Updated on: 04 April,2021 06:29 AM IST  |  Mumbai
Meenakshi Shedde |

Weirdly, I was an editor on The Indian Auto Journal, India’s first newsstand automobile magazine, from 1986-1988.

Mercedeses like moongphalis

Illustration/Uday Mohite

Meenakshi SheddeI’m basically a train person. I’ve taken the train to work—and college before that—for 30 years straight. Still, cars have woven in and out of my life. Weirdly, I was an editor on The Indian Auto Journal, India’s first newsstand automobile magazine, from 1986-1988. Don’t ask what I was doing there—I know zilch about cars—but we did popular test drives of the new cars and bikes flooding the market. Bonus: I went twice on the Himalayan Car Rally, a thrilling, week-long, cross-Himalayan adventure, once as navigator, and then as cheer-upper.


Years later, I was assiduously wooed by an Italian with a gorgeous Alfa Romeo convertible. I remember many glorious rides along Marine Drive, with the car’s hood thrown back, the wind in my hair. Then, as filmmaker, I was line producer on Star Biz by Dorothee Wenner and Merle Kroeger, one of five international feature-length documentaries I’ve line-produced in India. It was an independent German documentary on the Mercedes Benz in India and Bollywood, and included a spectacular scene from Qurbani, in which Feroz Khan smashes Amrish Puri’s Mercedes Benz, to punish him for his arrogance after the latter kicks a beggar who cleaned his car. So, the Mercedes Benz in Bollywood is not just a symbol with which a rich hero might woo a heroine, but a symbol of the villain. Real revelation.


Last week, I read the delightful new book The Automobile: An Indian Love Affair by Gautam Sen, published by Penguin/Viking. It traces the fascinating history of the car in India for over a century, what they meant to the maharajahs and professionals who owned some of the finest cars made worldwide; from Indian cars, vintage cars and cars in Bollywood, to bikes and modern day ‘bikernis’. Alongside, you get insights into the social, economic and cultural fabric of the nation. Yet, despite the exhaustive research, the book is written with a feather-light touch, with anecdotes and tongue-in-cheek humour. And, it has delectable car photographs.

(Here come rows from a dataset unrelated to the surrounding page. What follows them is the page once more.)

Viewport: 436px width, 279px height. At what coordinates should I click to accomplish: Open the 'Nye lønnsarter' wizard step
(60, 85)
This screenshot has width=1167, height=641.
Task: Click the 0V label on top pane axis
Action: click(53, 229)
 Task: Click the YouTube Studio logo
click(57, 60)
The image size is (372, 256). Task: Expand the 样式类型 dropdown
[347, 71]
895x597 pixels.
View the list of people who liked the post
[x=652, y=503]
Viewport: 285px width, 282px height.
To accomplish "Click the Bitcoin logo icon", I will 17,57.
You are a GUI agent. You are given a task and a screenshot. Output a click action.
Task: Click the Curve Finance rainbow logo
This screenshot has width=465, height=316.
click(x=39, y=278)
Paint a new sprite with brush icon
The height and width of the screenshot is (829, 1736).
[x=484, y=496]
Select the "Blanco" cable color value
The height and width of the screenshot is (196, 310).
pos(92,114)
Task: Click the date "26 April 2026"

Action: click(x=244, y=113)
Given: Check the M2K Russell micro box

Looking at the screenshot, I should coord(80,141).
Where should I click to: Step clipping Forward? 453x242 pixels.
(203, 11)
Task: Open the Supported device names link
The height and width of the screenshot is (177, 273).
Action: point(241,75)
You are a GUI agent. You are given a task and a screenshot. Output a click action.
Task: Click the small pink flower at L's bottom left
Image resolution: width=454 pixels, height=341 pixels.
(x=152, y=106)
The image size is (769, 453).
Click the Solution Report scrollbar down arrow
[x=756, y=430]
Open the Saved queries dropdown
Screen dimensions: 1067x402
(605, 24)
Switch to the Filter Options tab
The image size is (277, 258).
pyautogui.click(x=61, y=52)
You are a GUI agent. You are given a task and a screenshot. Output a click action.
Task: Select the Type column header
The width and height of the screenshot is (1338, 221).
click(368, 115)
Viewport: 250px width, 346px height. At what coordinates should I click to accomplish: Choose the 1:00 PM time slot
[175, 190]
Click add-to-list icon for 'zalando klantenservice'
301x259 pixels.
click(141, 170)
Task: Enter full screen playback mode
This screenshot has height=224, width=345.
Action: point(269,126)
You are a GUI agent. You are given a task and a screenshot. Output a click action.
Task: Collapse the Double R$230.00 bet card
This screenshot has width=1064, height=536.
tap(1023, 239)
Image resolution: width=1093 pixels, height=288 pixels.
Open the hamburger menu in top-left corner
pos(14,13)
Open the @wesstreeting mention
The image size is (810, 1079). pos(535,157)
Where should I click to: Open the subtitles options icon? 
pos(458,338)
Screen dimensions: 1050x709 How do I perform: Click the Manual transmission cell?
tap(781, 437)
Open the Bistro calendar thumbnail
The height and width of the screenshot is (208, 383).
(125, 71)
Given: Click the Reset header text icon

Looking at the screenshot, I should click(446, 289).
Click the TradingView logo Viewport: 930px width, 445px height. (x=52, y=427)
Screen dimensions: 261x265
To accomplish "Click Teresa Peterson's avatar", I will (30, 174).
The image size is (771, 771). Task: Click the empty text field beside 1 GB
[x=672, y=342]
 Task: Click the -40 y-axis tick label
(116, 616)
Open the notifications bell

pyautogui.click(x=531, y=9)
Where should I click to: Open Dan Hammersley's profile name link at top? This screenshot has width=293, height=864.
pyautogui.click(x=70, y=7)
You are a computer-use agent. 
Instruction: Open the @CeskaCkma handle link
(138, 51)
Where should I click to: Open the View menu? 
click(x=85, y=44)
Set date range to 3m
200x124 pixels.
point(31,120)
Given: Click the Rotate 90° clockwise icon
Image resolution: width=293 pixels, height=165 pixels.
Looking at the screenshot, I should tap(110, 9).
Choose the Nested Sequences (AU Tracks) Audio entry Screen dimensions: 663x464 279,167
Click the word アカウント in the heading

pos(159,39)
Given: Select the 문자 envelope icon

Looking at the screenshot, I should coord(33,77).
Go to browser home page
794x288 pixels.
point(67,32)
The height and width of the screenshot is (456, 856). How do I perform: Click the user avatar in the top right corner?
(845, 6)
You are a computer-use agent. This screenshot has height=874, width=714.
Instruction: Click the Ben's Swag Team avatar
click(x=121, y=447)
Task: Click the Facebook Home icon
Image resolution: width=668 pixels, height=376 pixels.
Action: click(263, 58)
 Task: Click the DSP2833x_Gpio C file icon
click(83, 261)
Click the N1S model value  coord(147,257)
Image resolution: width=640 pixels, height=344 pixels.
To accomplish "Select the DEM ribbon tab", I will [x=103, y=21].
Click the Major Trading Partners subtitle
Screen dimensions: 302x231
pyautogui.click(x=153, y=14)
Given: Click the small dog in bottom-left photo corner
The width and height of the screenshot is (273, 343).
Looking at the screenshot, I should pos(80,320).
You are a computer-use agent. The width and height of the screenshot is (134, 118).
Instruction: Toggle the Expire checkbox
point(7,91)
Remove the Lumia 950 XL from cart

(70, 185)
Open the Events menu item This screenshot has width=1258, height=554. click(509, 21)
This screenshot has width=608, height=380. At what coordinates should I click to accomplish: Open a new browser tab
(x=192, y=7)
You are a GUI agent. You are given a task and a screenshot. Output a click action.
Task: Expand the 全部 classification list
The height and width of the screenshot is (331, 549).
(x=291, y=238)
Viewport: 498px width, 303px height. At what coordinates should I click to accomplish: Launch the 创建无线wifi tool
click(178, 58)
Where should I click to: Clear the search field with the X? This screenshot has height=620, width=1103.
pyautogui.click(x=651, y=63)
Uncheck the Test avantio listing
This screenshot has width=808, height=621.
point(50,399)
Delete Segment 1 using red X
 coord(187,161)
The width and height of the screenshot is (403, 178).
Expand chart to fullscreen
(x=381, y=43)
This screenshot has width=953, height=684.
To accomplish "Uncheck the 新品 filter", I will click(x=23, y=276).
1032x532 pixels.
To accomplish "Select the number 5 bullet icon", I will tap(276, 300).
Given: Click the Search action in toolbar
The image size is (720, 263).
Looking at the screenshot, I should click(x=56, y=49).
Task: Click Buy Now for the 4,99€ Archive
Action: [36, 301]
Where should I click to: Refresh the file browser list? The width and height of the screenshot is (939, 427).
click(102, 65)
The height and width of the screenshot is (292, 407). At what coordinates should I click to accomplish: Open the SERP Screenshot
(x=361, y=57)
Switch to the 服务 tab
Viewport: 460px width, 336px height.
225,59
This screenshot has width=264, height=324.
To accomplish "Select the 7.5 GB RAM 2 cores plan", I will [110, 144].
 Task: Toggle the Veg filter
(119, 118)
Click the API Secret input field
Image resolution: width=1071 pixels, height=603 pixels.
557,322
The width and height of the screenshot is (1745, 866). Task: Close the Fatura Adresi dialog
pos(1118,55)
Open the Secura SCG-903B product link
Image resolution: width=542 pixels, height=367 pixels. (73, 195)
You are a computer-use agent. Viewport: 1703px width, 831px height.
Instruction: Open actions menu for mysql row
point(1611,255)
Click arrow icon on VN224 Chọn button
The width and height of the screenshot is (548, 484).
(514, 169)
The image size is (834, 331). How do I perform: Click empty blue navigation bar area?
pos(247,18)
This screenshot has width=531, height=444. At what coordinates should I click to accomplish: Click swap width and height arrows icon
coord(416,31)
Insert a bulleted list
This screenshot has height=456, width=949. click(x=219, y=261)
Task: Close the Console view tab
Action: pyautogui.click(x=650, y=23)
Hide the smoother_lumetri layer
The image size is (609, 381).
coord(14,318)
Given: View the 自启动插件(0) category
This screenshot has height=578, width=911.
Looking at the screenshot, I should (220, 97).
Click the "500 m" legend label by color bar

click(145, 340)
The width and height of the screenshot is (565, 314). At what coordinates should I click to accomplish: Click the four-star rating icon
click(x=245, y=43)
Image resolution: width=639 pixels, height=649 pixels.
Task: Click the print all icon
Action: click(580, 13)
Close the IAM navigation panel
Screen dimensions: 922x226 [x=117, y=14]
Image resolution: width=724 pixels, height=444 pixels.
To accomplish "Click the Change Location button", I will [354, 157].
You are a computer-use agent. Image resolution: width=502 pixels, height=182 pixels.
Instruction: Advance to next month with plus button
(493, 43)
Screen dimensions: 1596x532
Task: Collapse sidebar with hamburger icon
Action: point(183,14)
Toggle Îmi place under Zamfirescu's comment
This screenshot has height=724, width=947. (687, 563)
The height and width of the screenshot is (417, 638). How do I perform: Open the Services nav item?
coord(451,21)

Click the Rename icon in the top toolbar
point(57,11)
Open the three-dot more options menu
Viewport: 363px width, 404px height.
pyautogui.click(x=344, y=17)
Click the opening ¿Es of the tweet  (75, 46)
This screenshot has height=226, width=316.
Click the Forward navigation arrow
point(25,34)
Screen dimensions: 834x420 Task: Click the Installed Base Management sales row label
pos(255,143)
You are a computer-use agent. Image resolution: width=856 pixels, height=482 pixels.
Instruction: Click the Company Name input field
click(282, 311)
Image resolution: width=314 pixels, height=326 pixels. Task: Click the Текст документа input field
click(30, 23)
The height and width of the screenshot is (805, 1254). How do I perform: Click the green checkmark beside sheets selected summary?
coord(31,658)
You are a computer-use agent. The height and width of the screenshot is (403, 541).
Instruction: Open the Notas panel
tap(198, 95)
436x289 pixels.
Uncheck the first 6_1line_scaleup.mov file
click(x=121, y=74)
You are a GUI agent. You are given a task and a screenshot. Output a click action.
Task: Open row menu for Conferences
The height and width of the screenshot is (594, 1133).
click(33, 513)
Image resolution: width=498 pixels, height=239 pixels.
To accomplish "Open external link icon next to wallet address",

An automotive consultant, journalist and author based in Paris, Sen is founder editor of several magazines, including Indian Auto Journal, Auto India, TopGear India and the Indian edition of Auto Motor & Sport. His books include The Maharajas & Their Magnificent Motor Cars, The Story of the Star in India, Rolls-Royce 17EX: A Fabulous Destiny, and Marcello Gandini: Maestro of Design. Full disclosure: Sen was also my boss at Indian Auto in the 1980s.

Take the grandiose Sir Benode Chandra Mitter clan of Calcutta, for whom Mercedes Benzes were like moongphalis. Their car collection included a Duesenberg Model J, Isotta Fraschini Tipo 8A, Rolls Royce Phantom I and its legendary one-off 17EX, Mercedes Benz SS, and more. Jayanta Mitter tells Sen about their holidays to their home in Hazaribagh, when the women preferred travelling in the Duesenberg, as it was the most comfortable. “The cooks and the helps were packed off in the two Mercedes Benzes as no one wanted to go in them, as they had the hardest ride,” he explains. Poor chaps.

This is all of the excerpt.